The billing, hiring, care-provision and deficiency-correction practices of nursing homes, hospices and home health programs are among the areas to be targeted by the U.S. Department of Health and Human (HHS) Services Office of Inspector General in 2015, according to a new work plan issued by the OIG.
- Medicare Part A billing by skilled nursing facilities (SNFs). The OIG expects to release a report describing changes in SNF billing practices from 2011 to 2013. Earlier work by the office found that SNFs increasingly billed for the highest level of therapy although beneficiary characteristics did not change much, the work plan notes, and also found that one-fourth of claims by SNFs in 2009 were billed in error, at a cost of $1.5 billion in inappropriate Medicare payments. The Centers for Medicare & Medicaid Services (CMS) since has changed how SNFs bill for services for Medicare Part A stays.
- Questionable billing patterns for Part B services during nursing home stays. The OIG plans to identify questionable billing patterns associated with nursing homes and Medicare providers for Part B services provided to residents during stays not paid under Part A (for example, stays during which benefits are exhausted or the three-day prior-inpatient-stay requirement is not met). Through a series of studies, the OIG will examine several broad categories of services, among them foot care. Congress directed the OIG to monitor Part B billing for abuse during non-Part A stays to ensure that no excessive services are provided, the work plan notes.
- State agency verification of deficiency corrections. The OIG expects to determine whether state survey agencies verified correction plans for deficiencies that were identified during nursing home recertification surveys. A previous OIG review found that one state survey agency had failed in this regard, not meeting federal requirements that specify that nursing homes must submit correction plans to the state survey agency or to CMS, the work plan notes. CMS requires state survey agencies to verify the correction of identified deficiencies through onsite reviews or other evidence.
- Program for national background checks for long-term-care (LTC) employees. The OIG plans to review the procedures that participating states have implemented for LTC facilities or providers to conduct background checks on prospective employees and providers who would have direct access to residents and determine the costs of conducting such background checks. The OIG will examine whether the programs led to any unintended consequences.

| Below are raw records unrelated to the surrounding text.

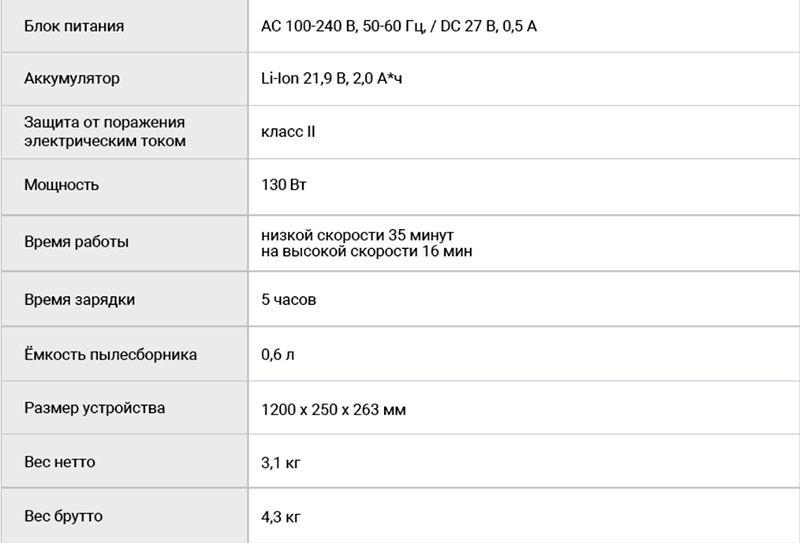
Task: Select the "0,6 л" capacity value
Action: 278,355
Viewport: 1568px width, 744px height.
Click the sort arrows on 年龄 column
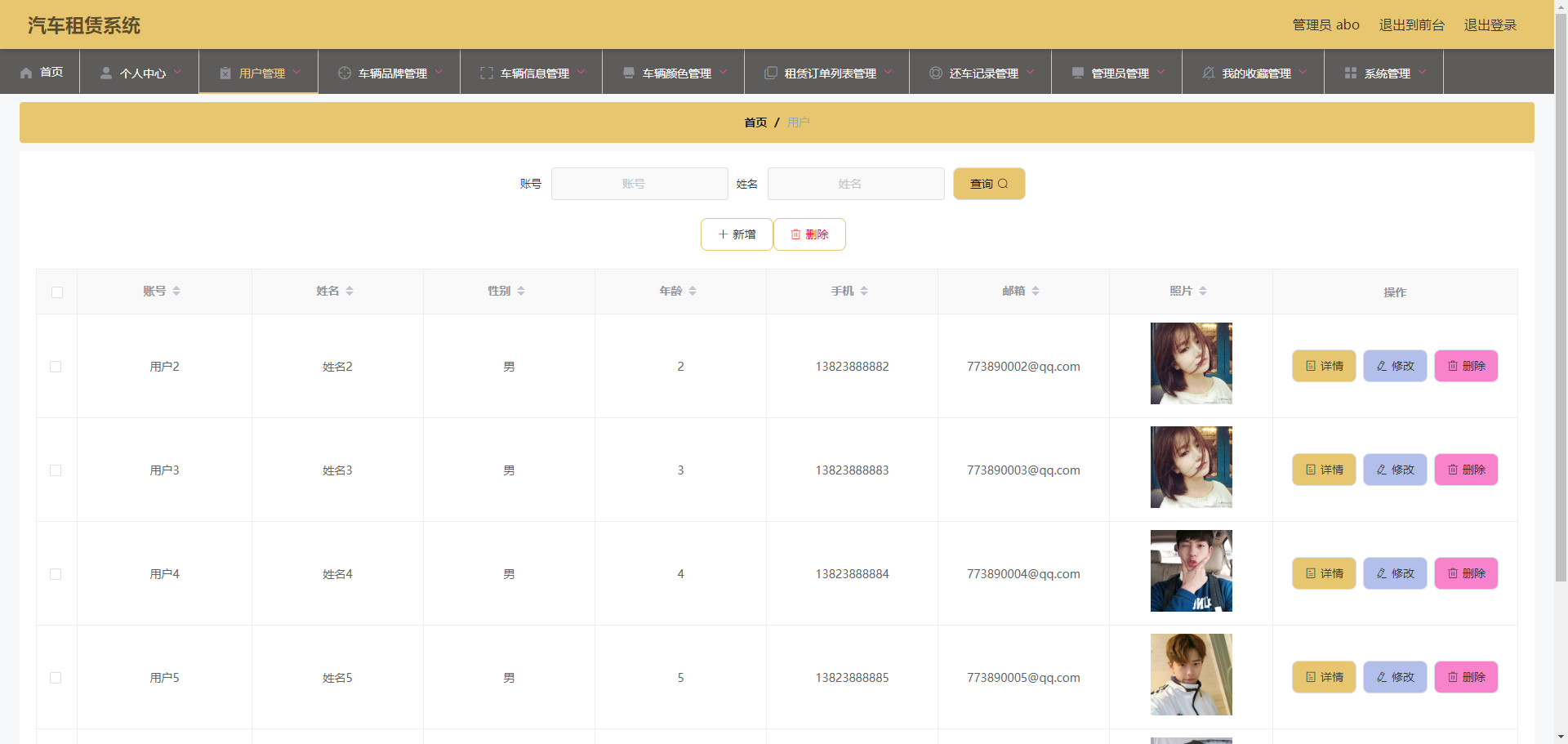693,292
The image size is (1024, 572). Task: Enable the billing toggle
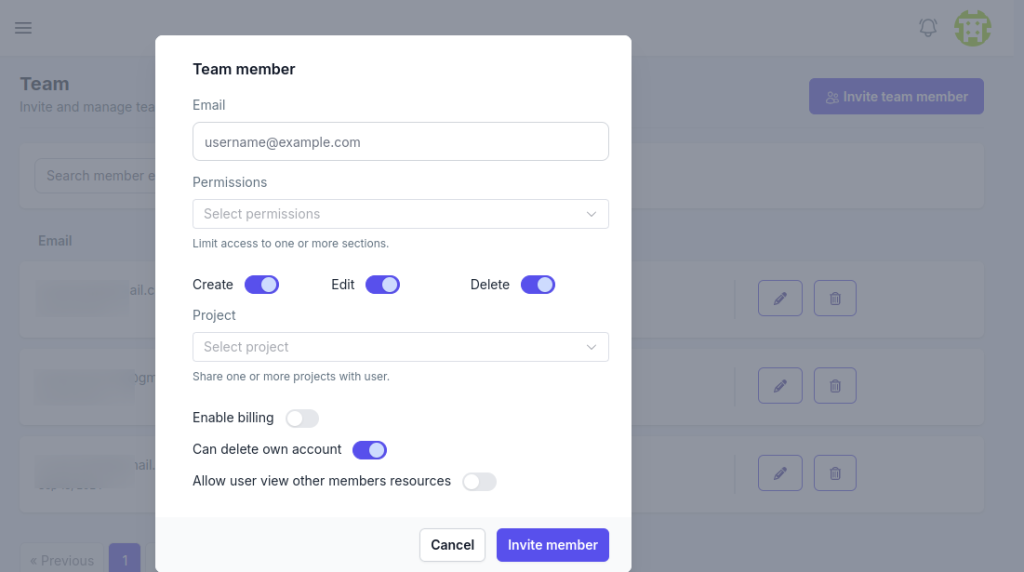[302, 418]
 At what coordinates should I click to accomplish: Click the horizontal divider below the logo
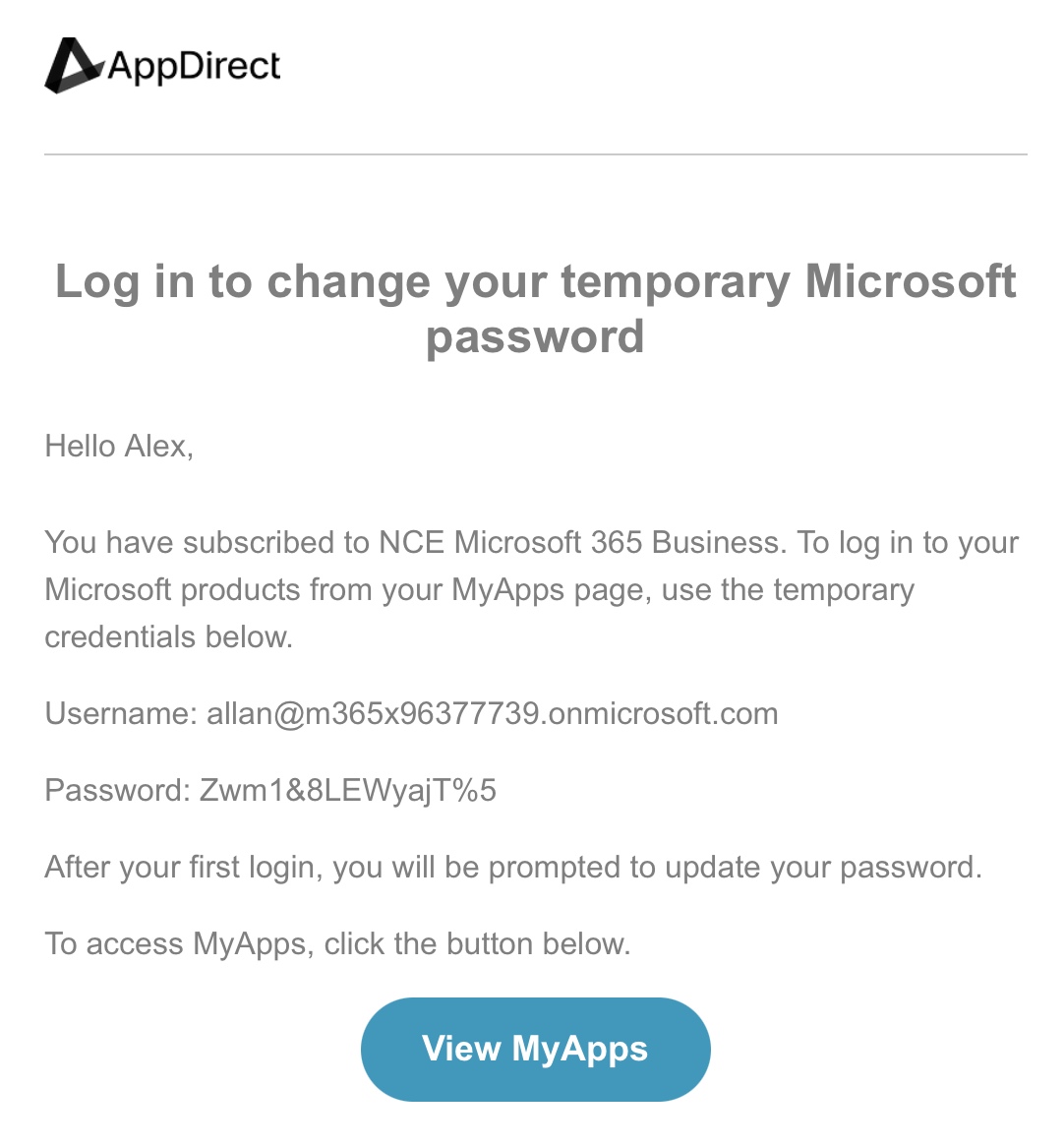[x=535, y=154]
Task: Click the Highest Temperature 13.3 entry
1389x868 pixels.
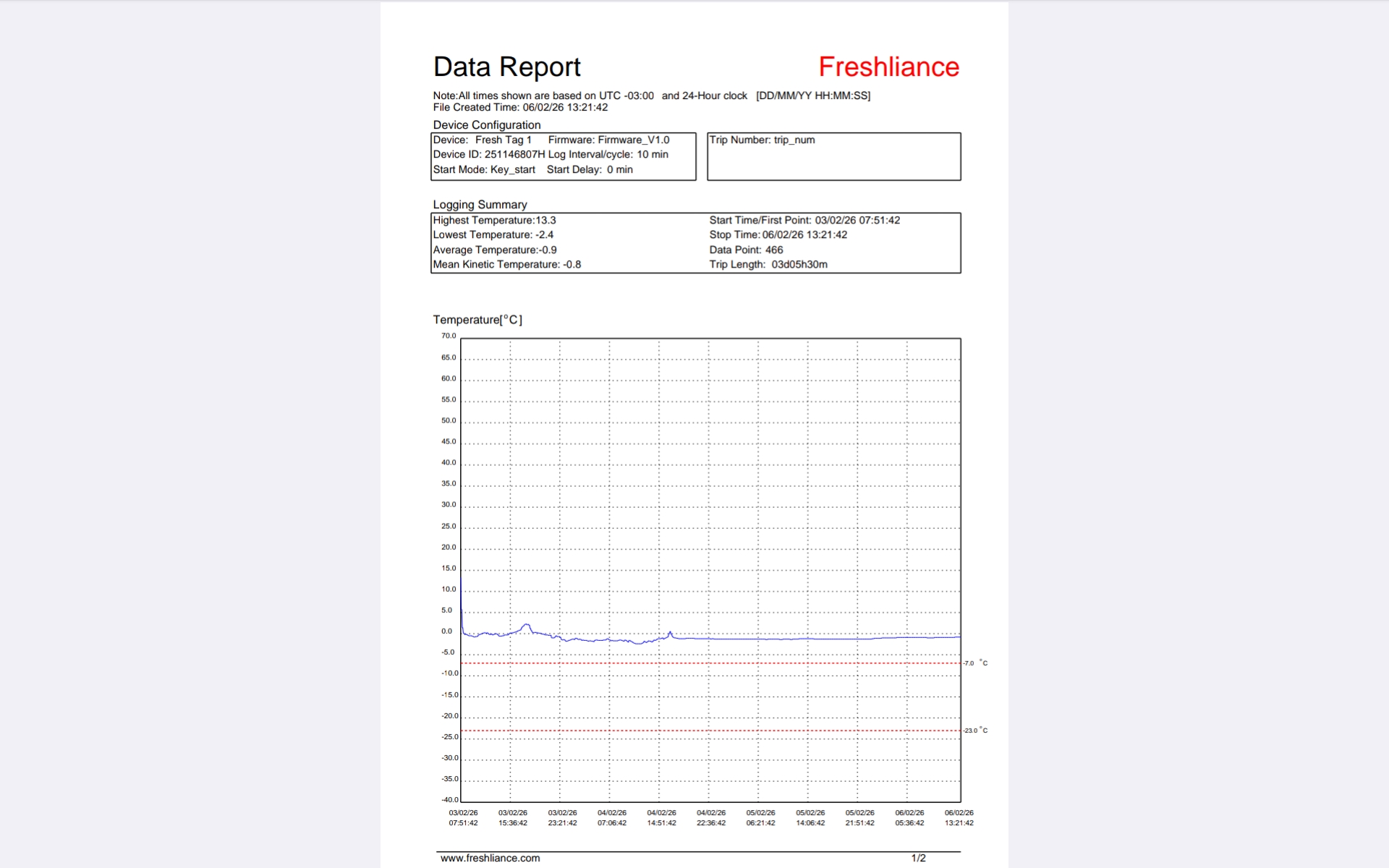Action: [x=494, y=221]

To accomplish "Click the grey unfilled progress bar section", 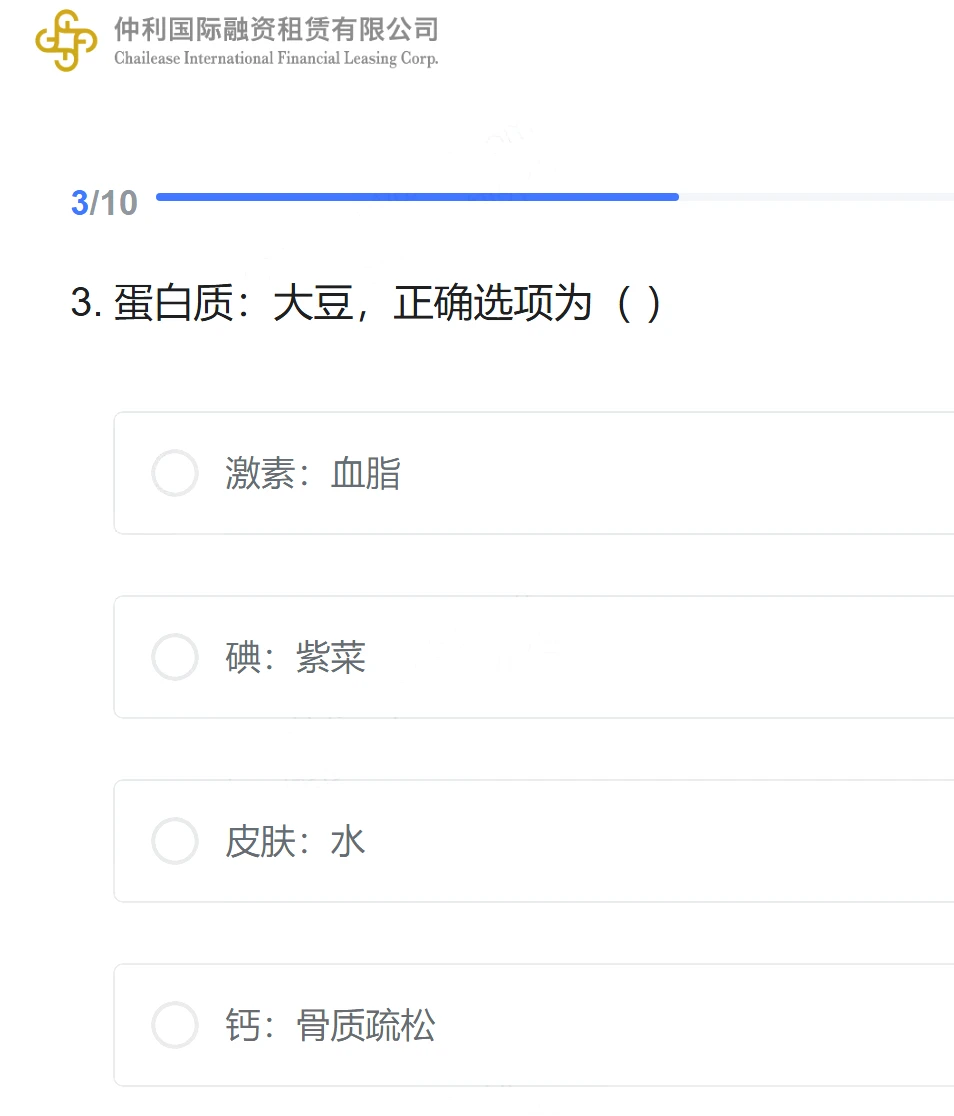I will (817, 197).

- Hospitalizations of nursing home residents for manageable and preventable conditions. The OIG expects to determine the extent to which Medicare beneficiaries living in nursing homes are hospitalized as a result of conditions thought to be manageable or preventable in the nursing home setting. A 2013 review by the OIG found that one-fourth of Medicare beneficiaries were hospitalized for any reason in fiscal year 2011. Hospitalizations of nursing home residents are costly to Medicare and may indicate quality-of-care problems in nursing homes, the work plan notes.
- Hospice programs in assisted living facilities (ALFs). The OIG plans to review the extent to which hospices serve Medicare beneficiaries who reside in assisted living facilities (ALFs) in regards to length of stay, levels of care received and common terminal illnesses of beneficiaries. This review is expected to help CMS meet a requirement under the Affordable Care Act to reform the hospice payment system, collect data relevant to revising hospice payments and develop quality measures for hospices. ALF residents have the longest lengths of stay in hospice care, according to the work plan, and MedPAC has said that these long stays should be further monitored and examined.
- Hospice general inpatient care. The OIG expects to review and assess the appropriateness of hospices’ general inpatient care claims and the content of election statements for hospice beneficiaries who receive general inpatient care. Also, the office will review hospice medical records to address concerns that this level of hospice care is being misused.
Home health services
- Home health prospective payment system (PPS) requirements. The OIG plans to review compliance with various aspects of the home health PPS, including the documentation required to support claims paid by Medicare, to determine whether home health claims were paid according to federal laws and regulations. Previously, the OIG found that one-fourth of home health agencies had questionable billing. Since 2010, nearly $1 billion in improper Medicare payments and fraud has been identified relating to the home health benefit, the OIG work plan notes.
- Employment of workers with criminal convictions. The OIG expects to determine the extent to which home health agencies employed people who have been convicted of crimes and also will examine the criminal convictions of selected employees with potentially disqualifying convictions. Most states have laws prohibiting certain healthcare-related entities from employing people who have certain types of criminal convictions, the work plan notes.